Jadi mereka bangun sepanjang malam. Mā syāʾ Allāh, orang-orang berkata, “Kami terjaga sepanjang malam.” Tetapi ketika fajar datang, mereka tidur. Maka jika ada orang yang mengatakan, “Aku mendapat penglihatan,” pergilah ke rumahnya—jika ia mengizinkan—dan lihatlah apa yang mereka lakukan: apakah mereka memang bangun di sebagian besar malam?
Mereka bertanya kepada Rasulullah (saw), “Kapan waktu malam yang paling utama?” Beliau menjawab, “Niṣfu al-layl,” yaitu tengah malam. Sekarang kapankah waktu tengah malam itu? Apakah jam 1? Jam 12? Sebenarnya itu bukan tengah malam yang sebenarnya. Itu hanya konvensi waktu. Yang benar, kalian menghitung dari waktu maghrib hingga fajar, lalu cari titik tengahnya. Itulah Niṣfu al-layl. Dan Rasulullah (saw) bersabda, wa qalīlun fā‘iluh, hanya sedikit orang yang benar-benar melakukannya.
Saya ingat Mawlānā Shaykh Nāẓim (q) biasa berkata, “Aku biasa pergi setiap malam pada tengah malam kepada Grandsyekh.” Beliau bangun pada tengah malam. Beliau bangun di tengah malam, melakukan semua shalat, shalat tahajud, lalu memulai dengan Ṣuḥbah. Itulah yang saya ingat apa yang biasa dikatakan Mawlānā Shaykh Nāẓim (q) tentang Grandsyekh. Maka waktu terbaik untuk bangun adalah tengah malam—dan itulah saat yang tersulit untuk bangun. Karena kita sering berkata, “Malam ini sangat panjang. Tengah malam… apa yang akan aku lakukan sampai fajar?” Lalu kita pun berkata, “Aku tidak tahu, biarkan aku kembali tidur.” Begitu banyak dari kita yang melakukan itu. Padahal tengah malam adalah waktu terbaik untuk bangun.

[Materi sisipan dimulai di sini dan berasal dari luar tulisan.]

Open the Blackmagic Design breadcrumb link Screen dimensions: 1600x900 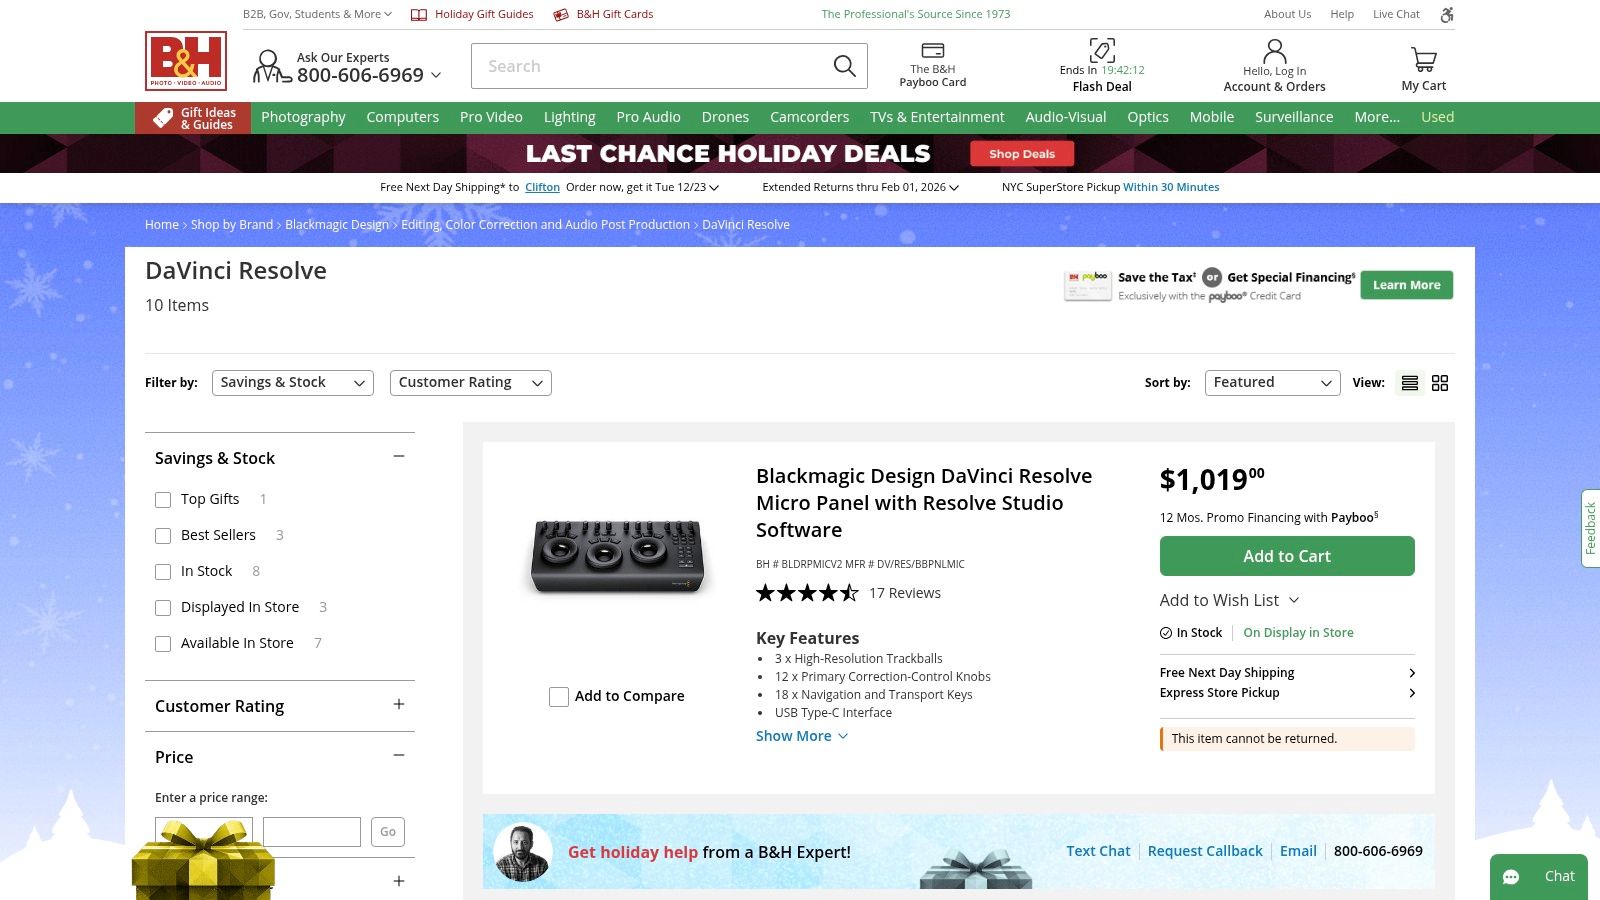[336, 224]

Dikatakan, Awliyā’ Allāh berkata, “Malam itu panjang, jangan memperpendeknya dengan tidurmu.” Bukankah itu? Jangan membuat malam singkat dengan tidurmu. Malam itu panjang. Dan siang itu terang, jangan membuatnya gelap dengan dosa-dosamu.” Kata-kata hikmah awliyā’ Allāh selalu tepat sasaran. Malam itu panjang, jangan membuatnya pendek dengan tidur kalian. Dan siang itu terang, jangan gelapkan dengan dosa kalian. Jika kalian mengikuti keduanya, kalian termasuk dari ahl al-jannah, dari ahl al-musyāhadah, dari ahl al-muḥabbah. Maka mari kita berusaha melakukan yang terbaik.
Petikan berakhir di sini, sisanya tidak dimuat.